In business terms this is very welcome as we desperately need to get some confidence back into the economy and, in simplistic terms, when people are happy with their lot they spend money.
And they are going to have to because an extremely flat retail picture is causing real concern. There are profits warnings galore on the high street and I’m hearing horror stories about major retail schemes in the Midlands where the occupiers haven’t been able to pay their rent for months but the landlords are letting the situation ride rather than face the grim prospect of lots of empty units.
Understandably people are reluctant to rack up huge credit card bills given the still precarious economic situation - the amount we are all having to spend on fuel every month is another factor - but the retail sector needs consumer confidence to improve.
Last week's GDP figures should help. A 0.5 per cent quarterly increase doesn’t amount to pulling up trees (in fact it just takes us back to where we were six months ago) but let’s not quibble. A 1.8 per cent year-on-year increase is a step in the right direction.
And encouragingly for this area manufacturing growth was relatively strong at 1.1 per cent.
What this all suggests is that recovery is going to be a long hard road and it’s unlikely that the government will change its hardline, cost cutting approach at this stage. Thus growth in the economy will have to be self sustaining as there is unlikely to be much in the way of central government support.
It will be interesting to see if this strategy is maintained should the referendum next week return a majority vote in favour of electoral reform. First term governments generally get a bit twitchy half-way through their five-year spell in charge and arguably a Conservative Party propped up by the Lib Dems facing a new election system which most commentators believe won’t do it any favours may well decide it needs to do more to ingratiate itself with the electorate over the next couple of years.
We certainly saw in the recent Budget that repeated criticism about this government being all stick and no carrot have had an effect. It was a Budget containing plans for growth and certainly intitiatives such as the creation of enterprise zones have been welcomed in this part of the world.
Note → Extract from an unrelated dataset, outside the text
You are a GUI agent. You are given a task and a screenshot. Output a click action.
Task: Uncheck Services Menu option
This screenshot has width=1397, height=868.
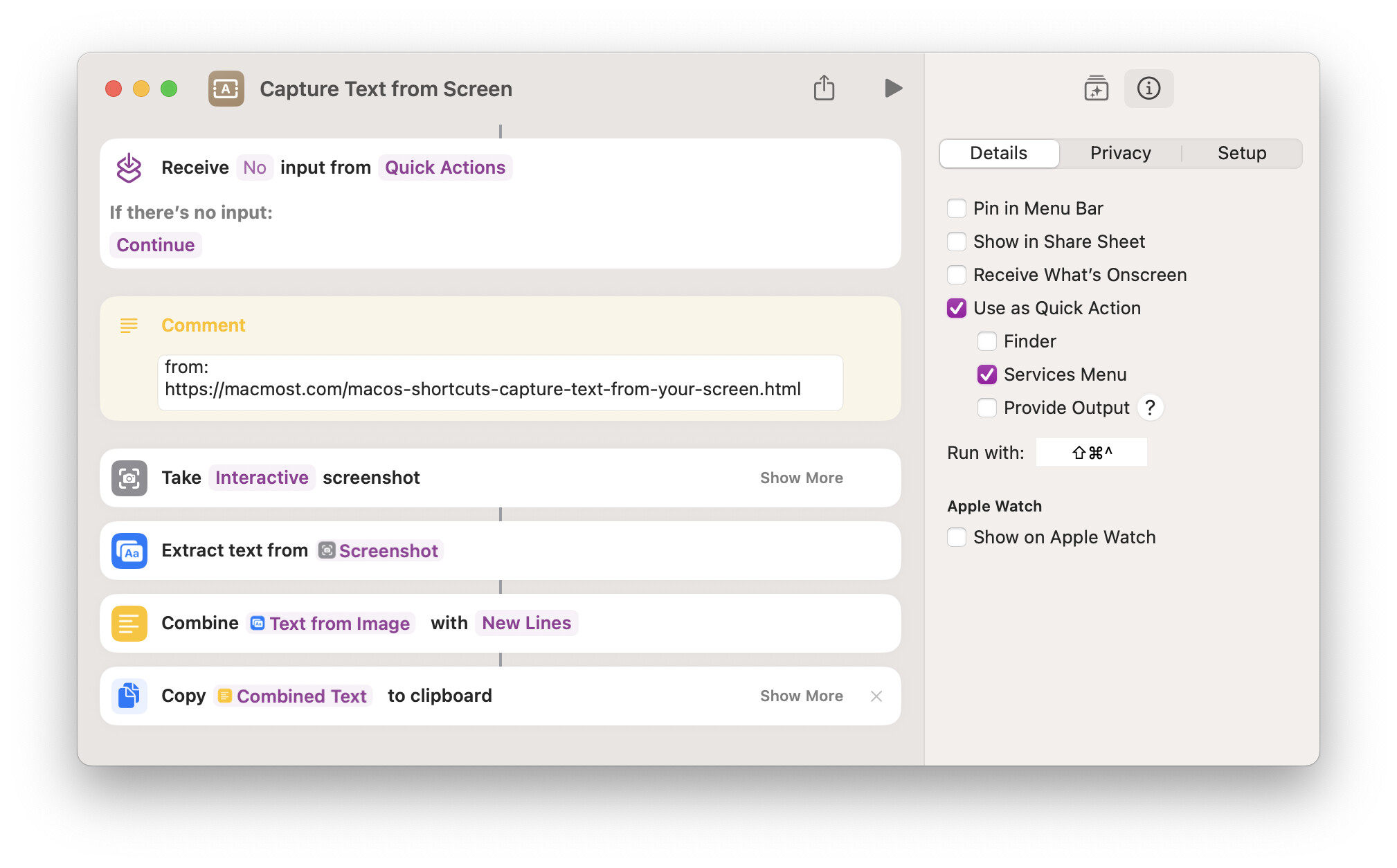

Government principles are all well and good but the harsh world of realpolitik tends to come knocking on the door at some point during an electoral term and advisers will be telling the government what it needs to do to maintain the support of a particular part of the population.
All of which should make the next few months very interesting for observers of the political and economic scene. Because, with respect to William and Kate, the ‘marriage’ between David and Nick is the one that is likely to have the biggest impact on our future.